Attempts to reach herd immunity naturally would be dangerous and fraught with scores of deaths, while vaccination is a safer and more effective path, Maria van Kerkhove, the COVID-19 technical lead at the World Health Organization (WHO), remarked on Thursday.
Herd immunity aims indirect protection provided to a population in which most people have naturally acquired immunity to infection. Once prevalent diseases such as polio, measles mumps and chickenpox have been made very rare by vaccination today because the few unvaccinated individuals that get infected will not transmit it to the vaccinated population, which prevents the transmission of the disease.

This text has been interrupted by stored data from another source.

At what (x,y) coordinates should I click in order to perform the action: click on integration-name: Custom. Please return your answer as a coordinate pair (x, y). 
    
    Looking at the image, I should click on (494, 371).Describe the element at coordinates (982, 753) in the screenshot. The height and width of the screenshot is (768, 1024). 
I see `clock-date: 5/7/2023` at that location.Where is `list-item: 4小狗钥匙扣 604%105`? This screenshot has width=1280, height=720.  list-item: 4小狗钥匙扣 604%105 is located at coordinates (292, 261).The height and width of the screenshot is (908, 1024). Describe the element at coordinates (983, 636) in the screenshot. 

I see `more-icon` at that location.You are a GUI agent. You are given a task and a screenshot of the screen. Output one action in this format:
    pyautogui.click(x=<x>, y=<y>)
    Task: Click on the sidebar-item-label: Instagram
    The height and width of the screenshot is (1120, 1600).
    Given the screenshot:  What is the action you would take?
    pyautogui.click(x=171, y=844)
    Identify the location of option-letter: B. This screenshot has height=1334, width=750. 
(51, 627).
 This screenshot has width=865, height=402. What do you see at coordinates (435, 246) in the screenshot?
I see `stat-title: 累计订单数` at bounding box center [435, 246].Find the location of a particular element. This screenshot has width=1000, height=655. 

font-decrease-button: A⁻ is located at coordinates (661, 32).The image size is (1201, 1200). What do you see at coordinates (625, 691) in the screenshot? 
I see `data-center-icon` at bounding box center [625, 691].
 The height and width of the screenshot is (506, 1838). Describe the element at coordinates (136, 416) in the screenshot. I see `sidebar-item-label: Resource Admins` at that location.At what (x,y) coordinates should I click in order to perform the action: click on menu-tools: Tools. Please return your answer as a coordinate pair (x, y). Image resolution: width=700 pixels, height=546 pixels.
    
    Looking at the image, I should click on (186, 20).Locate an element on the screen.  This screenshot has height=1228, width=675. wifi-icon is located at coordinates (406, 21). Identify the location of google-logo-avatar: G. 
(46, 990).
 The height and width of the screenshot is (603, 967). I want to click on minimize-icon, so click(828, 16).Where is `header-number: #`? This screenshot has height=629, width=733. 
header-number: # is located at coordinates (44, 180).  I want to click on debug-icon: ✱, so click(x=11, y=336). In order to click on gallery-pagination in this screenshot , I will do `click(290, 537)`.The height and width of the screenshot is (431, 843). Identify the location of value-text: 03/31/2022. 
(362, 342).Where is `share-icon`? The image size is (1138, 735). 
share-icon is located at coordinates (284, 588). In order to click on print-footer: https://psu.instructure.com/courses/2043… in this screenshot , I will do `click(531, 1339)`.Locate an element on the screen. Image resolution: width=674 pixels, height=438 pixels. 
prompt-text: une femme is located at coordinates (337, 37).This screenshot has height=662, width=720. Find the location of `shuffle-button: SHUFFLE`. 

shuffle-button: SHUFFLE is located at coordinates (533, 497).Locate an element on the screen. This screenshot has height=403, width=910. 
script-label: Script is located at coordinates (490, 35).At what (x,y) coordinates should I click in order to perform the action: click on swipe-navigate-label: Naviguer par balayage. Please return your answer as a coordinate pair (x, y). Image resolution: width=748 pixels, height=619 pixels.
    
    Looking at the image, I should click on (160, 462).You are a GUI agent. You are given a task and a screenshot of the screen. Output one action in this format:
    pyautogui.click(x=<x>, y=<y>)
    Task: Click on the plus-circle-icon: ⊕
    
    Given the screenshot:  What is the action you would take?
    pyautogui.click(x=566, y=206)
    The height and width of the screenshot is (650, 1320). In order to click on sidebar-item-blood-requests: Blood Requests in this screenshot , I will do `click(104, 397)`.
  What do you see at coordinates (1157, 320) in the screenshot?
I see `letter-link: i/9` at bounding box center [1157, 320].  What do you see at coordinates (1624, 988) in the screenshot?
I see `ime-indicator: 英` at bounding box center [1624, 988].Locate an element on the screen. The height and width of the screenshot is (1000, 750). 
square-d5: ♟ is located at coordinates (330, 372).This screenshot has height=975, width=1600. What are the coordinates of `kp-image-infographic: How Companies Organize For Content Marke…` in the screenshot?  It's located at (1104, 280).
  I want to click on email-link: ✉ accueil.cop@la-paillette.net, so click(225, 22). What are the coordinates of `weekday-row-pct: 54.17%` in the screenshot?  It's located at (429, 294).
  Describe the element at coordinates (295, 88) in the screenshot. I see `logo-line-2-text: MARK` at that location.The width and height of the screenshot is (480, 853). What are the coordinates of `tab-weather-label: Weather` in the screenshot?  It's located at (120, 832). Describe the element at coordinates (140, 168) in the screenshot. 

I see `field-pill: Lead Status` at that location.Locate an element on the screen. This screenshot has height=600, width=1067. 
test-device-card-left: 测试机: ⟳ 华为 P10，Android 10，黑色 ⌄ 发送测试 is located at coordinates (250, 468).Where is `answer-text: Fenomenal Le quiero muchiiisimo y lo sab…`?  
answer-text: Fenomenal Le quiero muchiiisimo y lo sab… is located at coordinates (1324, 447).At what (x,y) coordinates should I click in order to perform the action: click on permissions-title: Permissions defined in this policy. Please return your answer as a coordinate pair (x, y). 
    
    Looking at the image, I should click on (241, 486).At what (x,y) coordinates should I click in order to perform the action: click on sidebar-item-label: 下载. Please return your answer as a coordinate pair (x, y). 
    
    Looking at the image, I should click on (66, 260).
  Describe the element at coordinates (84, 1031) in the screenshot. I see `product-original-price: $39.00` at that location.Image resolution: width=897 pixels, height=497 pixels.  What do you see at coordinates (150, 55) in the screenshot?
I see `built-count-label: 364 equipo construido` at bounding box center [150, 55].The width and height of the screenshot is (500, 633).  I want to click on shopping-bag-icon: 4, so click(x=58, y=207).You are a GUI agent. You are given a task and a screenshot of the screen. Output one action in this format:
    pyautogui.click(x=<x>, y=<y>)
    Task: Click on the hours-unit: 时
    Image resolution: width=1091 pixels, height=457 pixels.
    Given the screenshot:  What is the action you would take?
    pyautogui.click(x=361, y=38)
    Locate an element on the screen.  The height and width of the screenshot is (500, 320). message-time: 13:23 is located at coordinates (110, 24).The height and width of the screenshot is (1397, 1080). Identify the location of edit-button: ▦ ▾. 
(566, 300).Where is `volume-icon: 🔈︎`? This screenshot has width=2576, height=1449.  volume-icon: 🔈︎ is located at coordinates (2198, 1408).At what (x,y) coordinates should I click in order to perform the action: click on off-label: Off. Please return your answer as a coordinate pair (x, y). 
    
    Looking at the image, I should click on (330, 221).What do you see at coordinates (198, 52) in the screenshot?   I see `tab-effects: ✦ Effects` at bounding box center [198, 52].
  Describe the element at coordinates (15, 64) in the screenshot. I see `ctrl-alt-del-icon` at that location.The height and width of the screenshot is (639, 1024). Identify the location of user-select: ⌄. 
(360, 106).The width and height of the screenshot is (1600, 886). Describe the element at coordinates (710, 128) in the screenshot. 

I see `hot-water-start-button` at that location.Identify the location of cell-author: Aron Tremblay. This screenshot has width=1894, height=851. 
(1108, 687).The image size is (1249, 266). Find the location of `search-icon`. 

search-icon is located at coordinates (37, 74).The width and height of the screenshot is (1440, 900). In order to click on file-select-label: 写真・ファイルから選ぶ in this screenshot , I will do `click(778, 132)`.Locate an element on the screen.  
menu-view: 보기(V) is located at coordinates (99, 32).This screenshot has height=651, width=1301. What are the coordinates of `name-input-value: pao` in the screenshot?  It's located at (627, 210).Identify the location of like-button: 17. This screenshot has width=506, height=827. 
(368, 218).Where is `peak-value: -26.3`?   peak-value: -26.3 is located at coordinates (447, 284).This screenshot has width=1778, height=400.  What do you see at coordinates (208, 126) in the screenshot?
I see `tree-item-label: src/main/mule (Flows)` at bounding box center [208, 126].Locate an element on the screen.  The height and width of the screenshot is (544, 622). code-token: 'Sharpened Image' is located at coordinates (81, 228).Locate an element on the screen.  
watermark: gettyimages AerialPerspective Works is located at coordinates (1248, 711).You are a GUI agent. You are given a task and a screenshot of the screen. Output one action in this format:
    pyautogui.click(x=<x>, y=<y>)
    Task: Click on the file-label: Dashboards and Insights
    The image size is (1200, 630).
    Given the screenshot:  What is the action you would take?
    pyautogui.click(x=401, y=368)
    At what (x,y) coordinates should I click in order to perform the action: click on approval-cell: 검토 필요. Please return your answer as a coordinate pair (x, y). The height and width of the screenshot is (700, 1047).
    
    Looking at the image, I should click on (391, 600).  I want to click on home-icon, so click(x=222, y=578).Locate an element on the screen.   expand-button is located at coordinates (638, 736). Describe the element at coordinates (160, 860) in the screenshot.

The percentage of a population who need be to be vaccinated to reach herd immunity is calculated using the basic reproductive rate (R0).
With cases of Covid-19 exceeding 37.9 million worldwide, the appeal of herd immunity becomes more compelling as an end to the pandemic. Nevertheless, some nations, including India, have recently affirmed re-infection using genome sequencing to indicate that the second infection was caused by the genetically distinct Sars-CoV-2 virus, which, according to "a nice big epidemic," has been created-In the words of UK pandemic adviser Graham Medley, not only facetious but very stupid, to end the public health emergency.
Tedros also noted countries had reported record-high daily figures of Covid-19 to the U.N. health agency for the last four days, citing surges in Europe and America in particular."There are no shortcuts and no silver bullets," the WHO chief said. "The answer is a comprehensive approach – using every tool in the toolbox."
To tackle the coronavirus pandemic, over 100 vaccines are being developed around the world. According to Johns Hopkins University, the global coronavirus count has surpassed 3.77 crore and the toll rose to 10,78,868. The recovery figure is over 2.61 crore.